On the heels of its recently released multilingual machine translation (MT) model, SeamlessM4T, Meta is adding three models — SeamlessStreaming, SeamlessExpressive, and simply Seamless — to its MT toolkit. Built on version 2 of SeamlessM4T, the new open-source models boast state-of-the-art speech recognition and translation capabilities in up to 100 languages. Taken together, the four models comprise the Seamless Communication suite.
“Building upon our foundational multilingual model, SeamlessM4T, we’re making progress towards a future where real-time translation across languages is possible,” Meta Research Engineer Anna Sun says in a company video. According to Meta’s AI research team, the system enables fast, accurate, and expression-preserving speech translation, making it “a significant step towards removing language barriers.”
Each new AI model targets a different aspect of translation. SeamlessStreaming is all about speed, delivering translations “in just under two seconds of latency, which is comparable to the average latency of simultaneous human interpreters,” according to Sun. In a recent blog post, Meta researchers explain, “In contrast to conventional systems which translate when the speaker has finished their sentence, SeamlessStreaming translates while the speaker is still talking.”
Meanwhile, SeamlessExpressive looks to preserve the speaker’s vocal style and emotional tone so that the translated speech doesn’t sound robotic. “It’s not just the words we choose that convey what we want to say — it’s also how we speak them,” the blog post continues. “Tone of voice, pauses, and emphasis carry important signals that help us communicate emotions and intent.”
The all-in-one Seamless model combines capabilities from SeamlessStreaming and SeamlessExpressive.
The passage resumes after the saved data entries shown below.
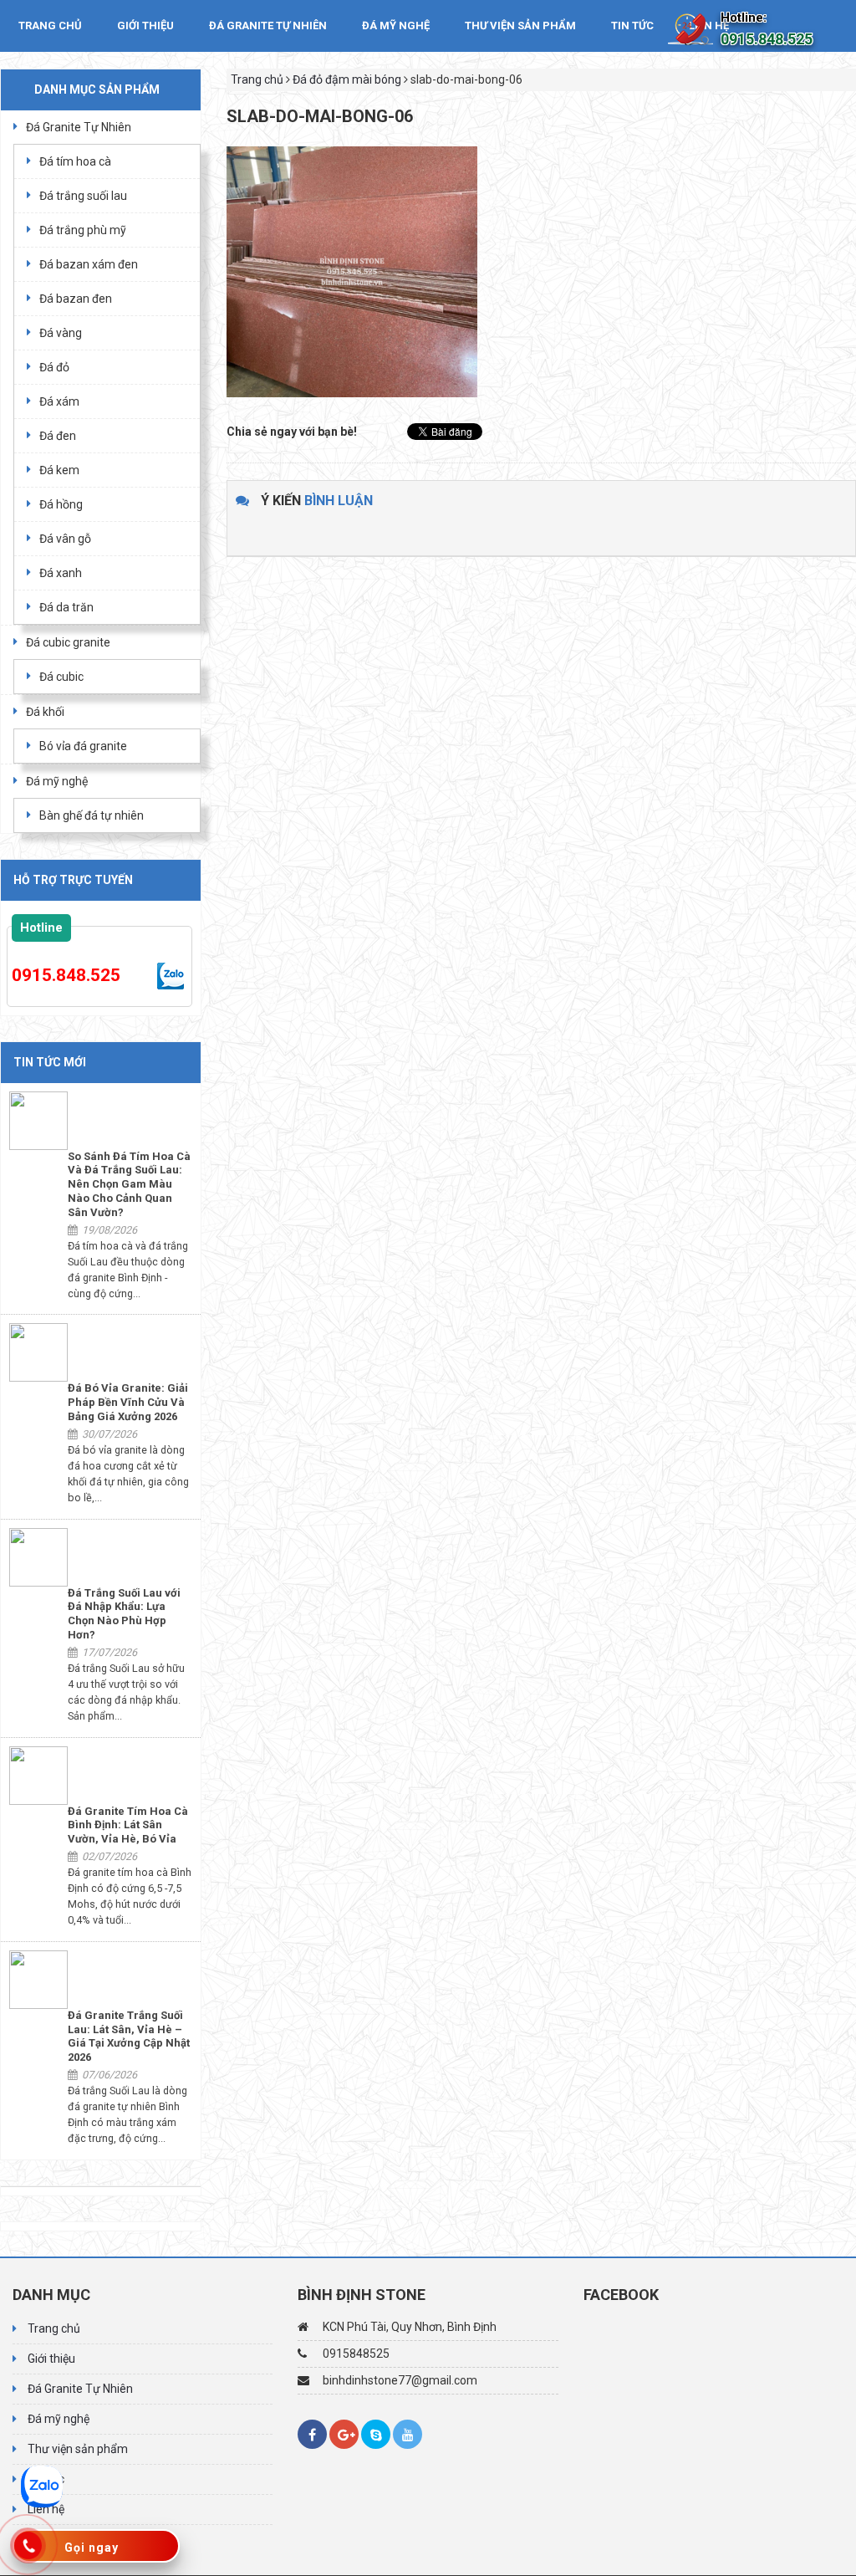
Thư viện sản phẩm (520, 25)
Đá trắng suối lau (83, 195)
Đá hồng (61, 504)
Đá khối (45, 711)
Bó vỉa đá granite (83, 746)
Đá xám (59, 401)
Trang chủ (50, 25)
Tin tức (632, 25)
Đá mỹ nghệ (396, 25)
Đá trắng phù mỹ (82, 230)
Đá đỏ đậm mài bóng (347, 79)
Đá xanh (60, 573)
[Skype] (375, 2434)
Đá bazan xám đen (88, 264)
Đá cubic (61, 676)
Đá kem (59, 470)
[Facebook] (312, 2434)
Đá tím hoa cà (75, 161)
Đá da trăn (66, 607)
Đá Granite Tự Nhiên (268, 25)
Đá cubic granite (68, 642)
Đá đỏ (54, 367)
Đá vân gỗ (65, 538)
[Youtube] (407, 2434)
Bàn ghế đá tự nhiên (91, 815)
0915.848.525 (66, 975)
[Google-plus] (344, 2434)
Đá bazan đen (75, 298)
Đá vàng (60, 333)
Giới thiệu (145, 25)
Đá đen (57, 435)
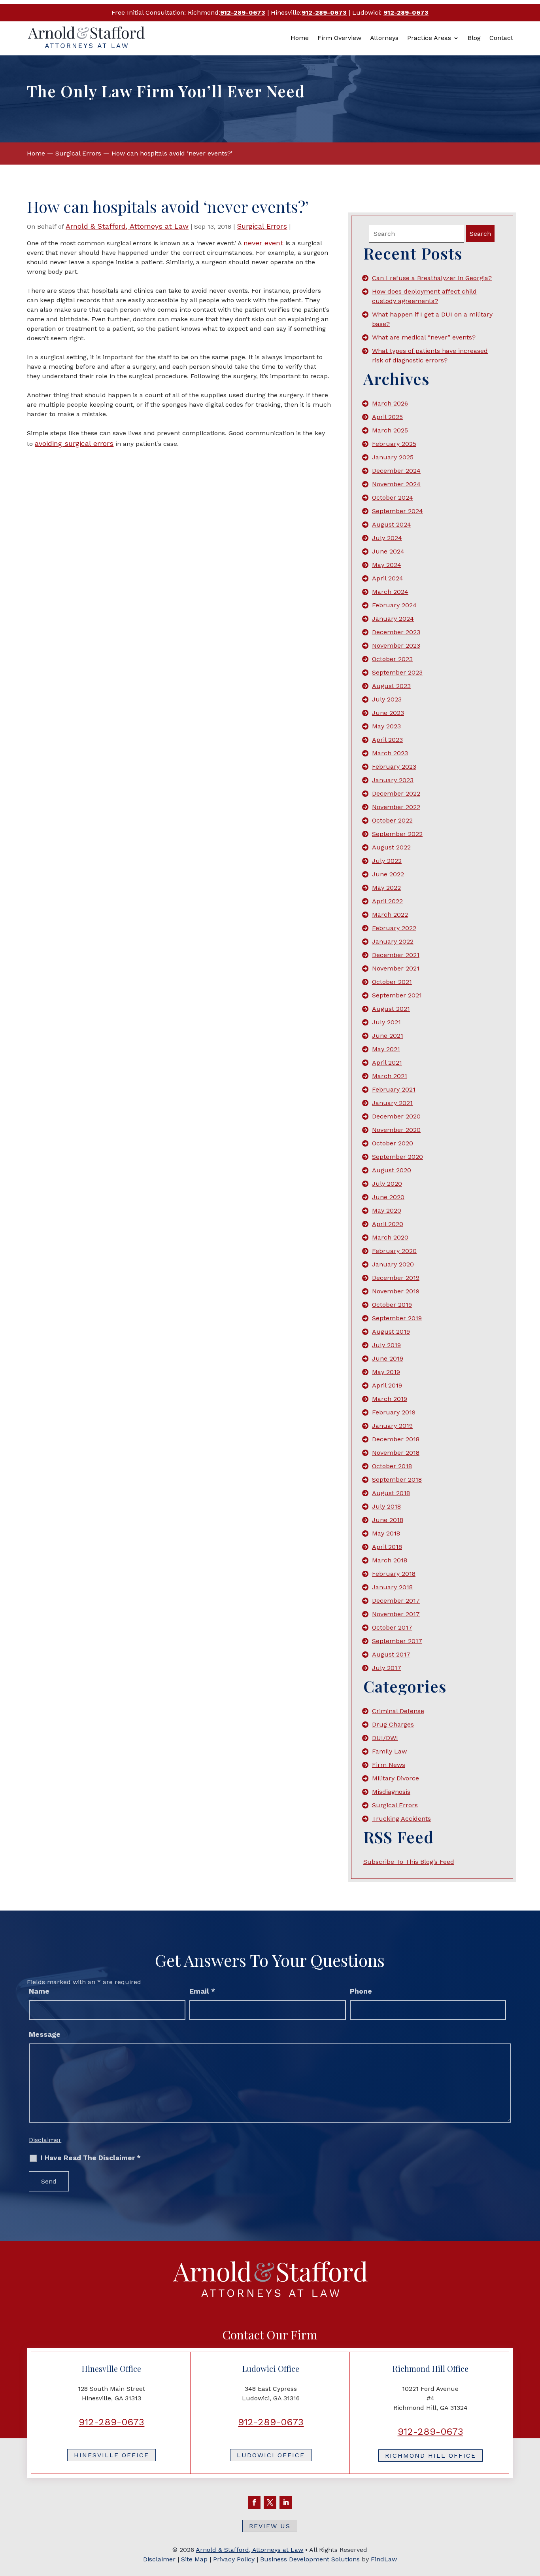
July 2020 (387, 1183)
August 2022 (391, 847)
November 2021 (395, 968)
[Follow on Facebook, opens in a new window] (254, 2502)
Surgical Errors (262, 226)
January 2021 (392, 1103)
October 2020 (392, 1143)
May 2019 (386, 1372)
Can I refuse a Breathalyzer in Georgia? (432, 278)
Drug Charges (393, 1724)
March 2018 (389, 1560)
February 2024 (394, 605)
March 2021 (389, 1076)
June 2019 (387, 1358)
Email (202, 1991)
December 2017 (396, 1600)
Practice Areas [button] (429, 38)
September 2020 (397, 1156)
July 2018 (386, 1506)
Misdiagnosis (391, 1791)
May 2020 (386, 1210)
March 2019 (389, 1399)
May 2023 (386, 726)
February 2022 (394, 928)
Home (300, 38)
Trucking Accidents (401, 1818)
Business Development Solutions (310, 2559)
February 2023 (394, 766)
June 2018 (387, 1520)
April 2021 (387, 1062)
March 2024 (390, 591)
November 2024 (396, 484)
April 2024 (387, 578)
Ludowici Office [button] (271, 2455)
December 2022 (396, 793)
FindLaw (384, 2559)
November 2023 (396, 645)
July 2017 (386, 1668)
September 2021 (397, 995)
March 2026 (390, 403)
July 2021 (386, 1022)
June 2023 (388, 713)
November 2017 (396, 1614)
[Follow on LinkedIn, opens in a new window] (285, 2502)
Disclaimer (45, 2140)
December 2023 (396, 632)
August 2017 (391, 1654)
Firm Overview (339, 38)
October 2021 (392, 982)
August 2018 (391, 1493)
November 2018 (395, 1452)
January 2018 (392, 1587)
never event (263, 243)
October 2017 (392, 1627)
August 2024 (391, 524)
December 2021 (395, 955)
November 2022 (396, 807)
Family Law (389, 1751)
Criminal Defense (398, 1711)
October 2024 (392, 497)
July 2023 (387, 699)
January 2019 (392, 1425)
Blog (474, 38)
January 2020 (393, 1264)
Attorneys (384, 38)
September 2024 (397, 511)
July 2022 (387, 860)
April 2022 (387, 901)
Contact (501, 38)
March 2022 (390, 914)
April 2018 (387, 1547)
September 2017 (397, 1641)
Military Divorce (395, 1778)
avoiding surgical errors (74, 443)
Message (44, 2034)
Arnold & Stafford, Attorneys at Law (127, 226)
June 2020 (388, 1197)
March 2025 (390, 430)
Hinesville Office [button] (111, 2455)
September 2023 (397, 672)
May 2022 (386, 887)
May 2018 (386, 1533)
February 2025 (394, 443)
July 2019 (386, 1345)
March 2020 (390, 1237)
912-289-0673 (242, 12)
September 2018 (397, 1479)
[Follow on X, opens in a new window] (270, 2502)
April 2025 (387, 417)
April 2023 (387, 739)
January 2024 (393, 618)
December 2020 (396, 1116)
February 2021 (393, 1089)
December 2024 (396, 470)
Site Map (194, 2559)
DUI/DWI (385, 1738)
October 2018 (392, 1466)
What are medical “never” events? (424, 337)
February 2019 (393, 1412)
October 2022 (392, 820)
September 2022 (397, 834)
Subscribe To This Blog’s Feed (408, 1861)
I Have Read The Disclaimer (91, 2158)
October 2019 (392, 1304)
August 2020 (391, 1170)
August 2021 (391, 1008)
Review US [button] (270, 2526)
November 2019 (395, 1291)
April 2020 (387, 1224)
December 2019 (395, 1277)
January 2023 (392, 780)
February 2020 (394, 1251)
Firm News (388, 1765)
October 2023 (392, 659)
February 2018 (393, 1573)
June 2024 (388, 551)
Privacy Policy (234, 2559)
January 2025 (392, 457)
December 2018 (395, 1439)
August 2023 (391, 686)
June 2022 (388, 874)
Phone (361, 1991)
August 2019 (391, 1331)
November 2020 (396, 1130)
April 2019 (387, 1385)
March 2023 (390, 753)
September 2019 (397, 1318)
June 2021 (387, 1035)
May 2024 (386, 565)
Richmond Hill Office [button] (430, 2455)
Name (39, 1991)
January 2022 (392, 941)
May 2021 (386, 1049)
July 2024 (387, 538)
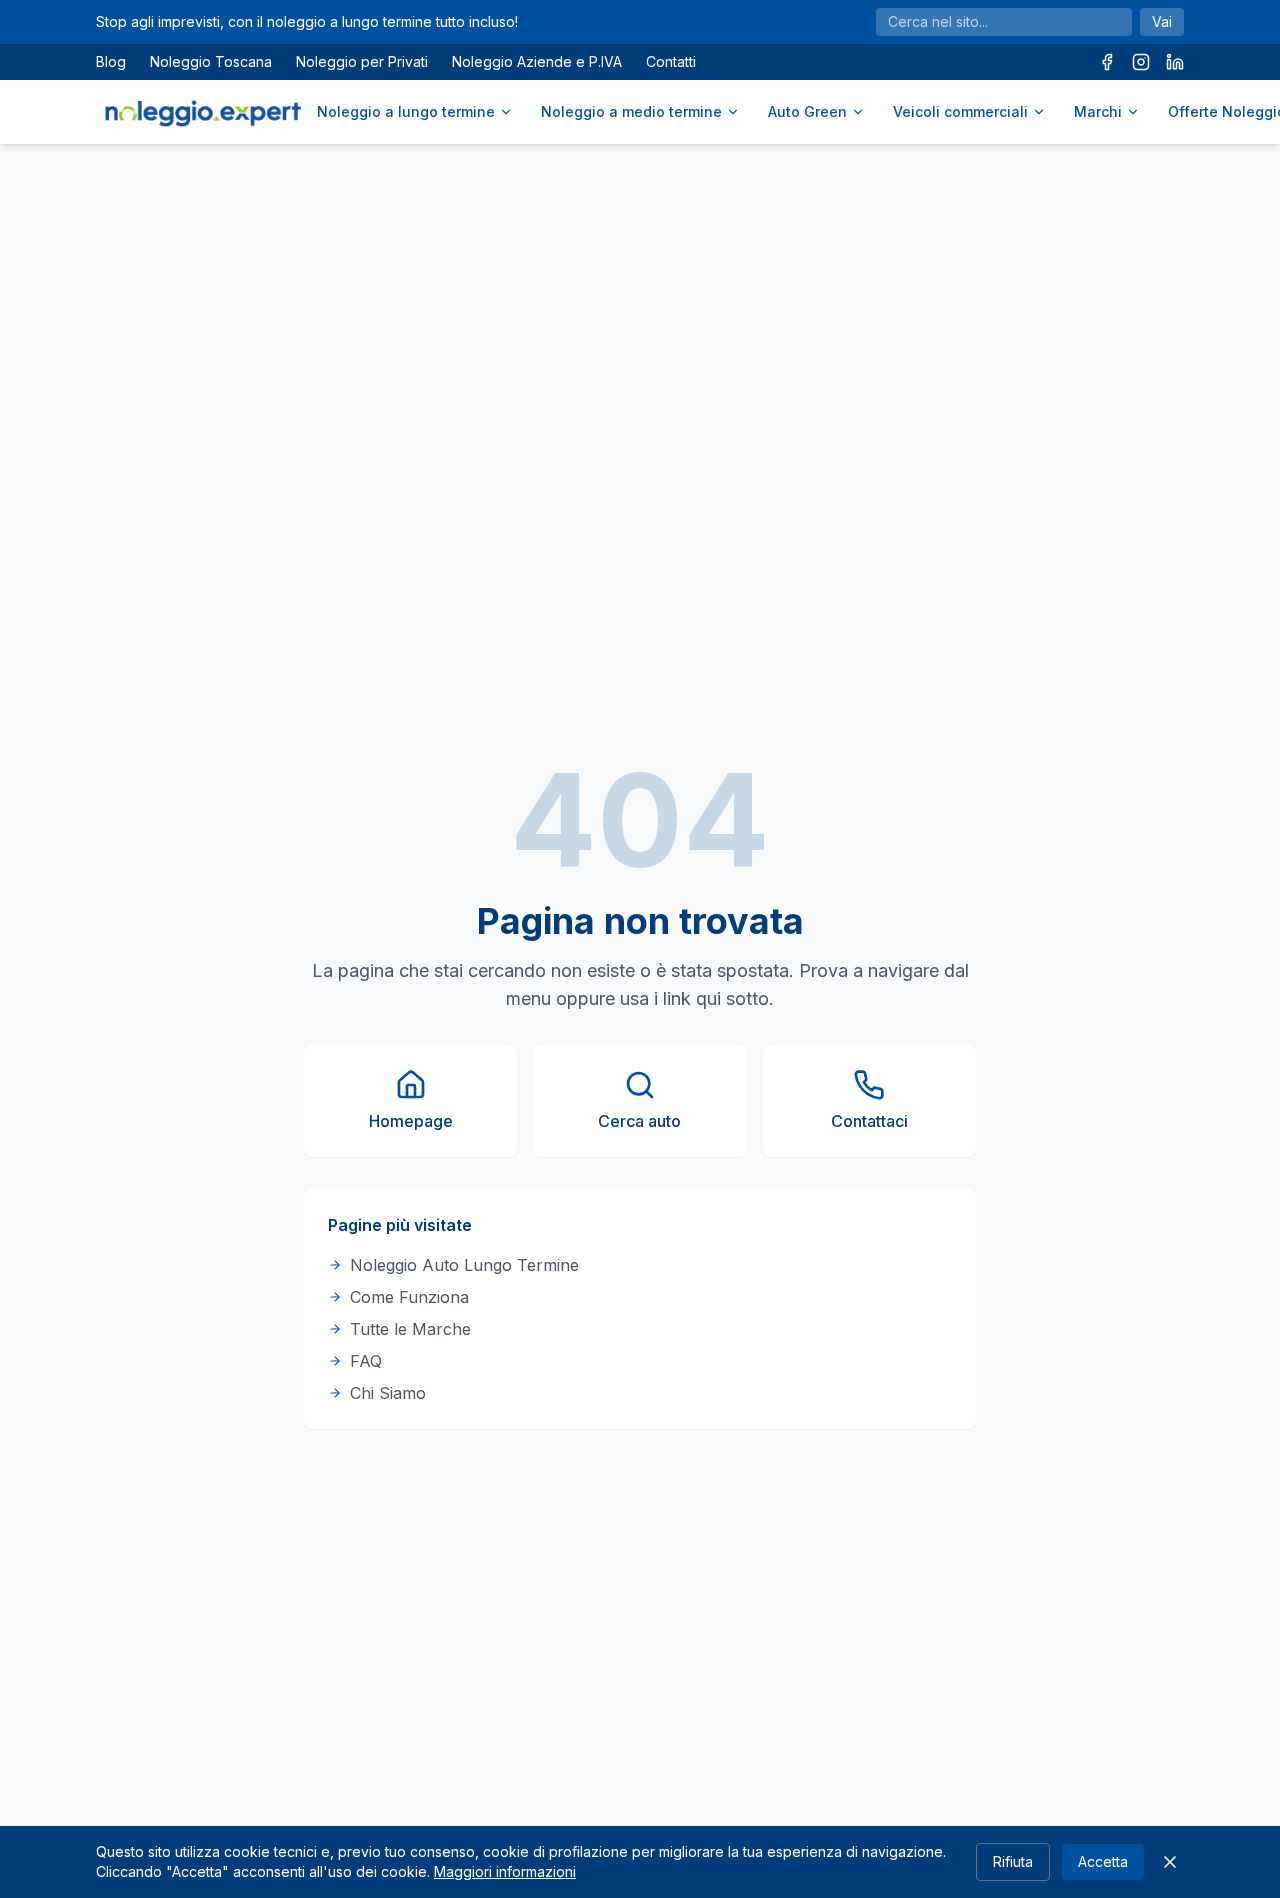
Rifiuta (1013, 1861)
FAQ (366, 1361)
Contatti (671, 61)
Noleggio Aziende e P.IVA (537, 61)
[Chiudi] (1170, 1862)
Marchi (1098, 111)
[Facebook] (1107, 62)
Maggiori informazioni (505, 1871)
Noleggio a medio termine (631, 111)
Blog (111, 61)
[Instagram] (1141, 62)
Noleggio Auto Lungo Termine (464, 1265)
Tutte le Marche (410, 1329)
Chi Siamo (388, 1393)
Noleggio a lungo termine (406, 111)
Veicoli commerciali (960, 111)
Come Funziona (409, 1297)
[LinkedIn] (1175, 62)
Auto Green (807, 111)
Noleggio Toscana (211, 61)
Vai (1162, 21)
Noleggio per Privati (362, 61)
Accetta (1103, 1861)
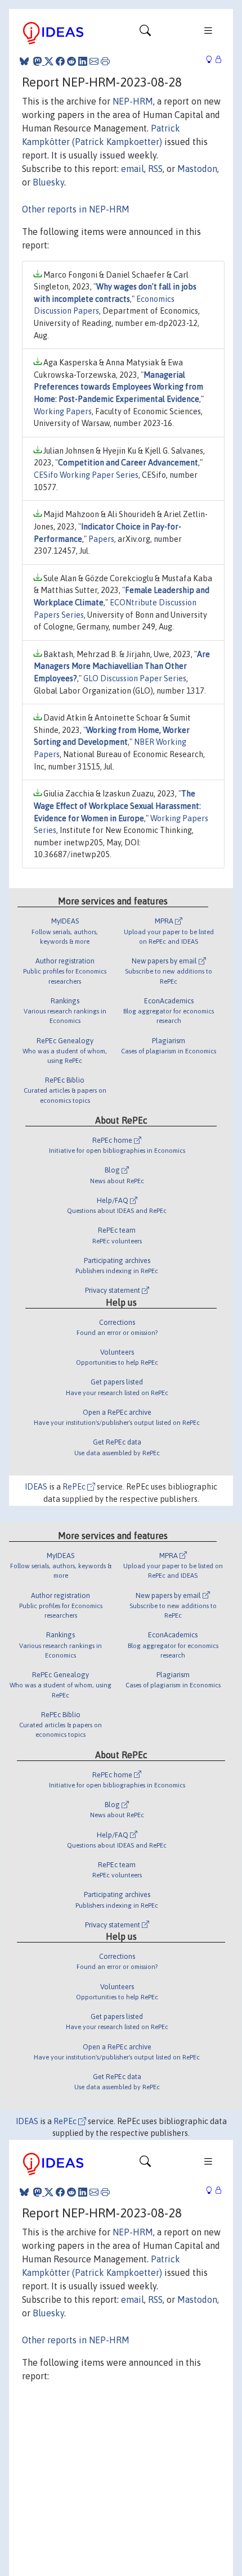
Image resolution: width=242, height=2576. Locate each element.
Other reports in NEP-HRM (75, 209)
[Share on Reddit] (71, 61)
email (132, 169)
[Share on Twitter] (48, 61)
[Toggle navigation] (145, 33)
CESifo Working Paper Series (86, 474)
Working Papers (63, 411)
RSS (155, 169)
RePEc (74, 1486)
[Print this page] (105, 61)
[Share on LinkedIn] (82, 61)
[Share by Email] (93, 61)
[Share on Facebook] (60, 61)
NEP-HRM (133, 101)
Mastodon (197, 169)
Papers (101, 539)
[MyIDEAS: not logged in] (212, 60)
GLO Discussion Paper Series (134, 678)
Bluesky (48, 182)
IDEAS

An innovative “watermarking” feature identifies the audio output as AI-generated, which “helps promote the responsible use of voice preservation technology [and] prevent potential abuses,” the researchers write in the blog.
Meta researchers conclude that the system brings us closer to a universal translator. In a publicly available research paper, they write, “Seamless gives us a pivotal look at the technical foundation needed to turn the Universal Speech Translator from a science fiction concept into a real-world technology.”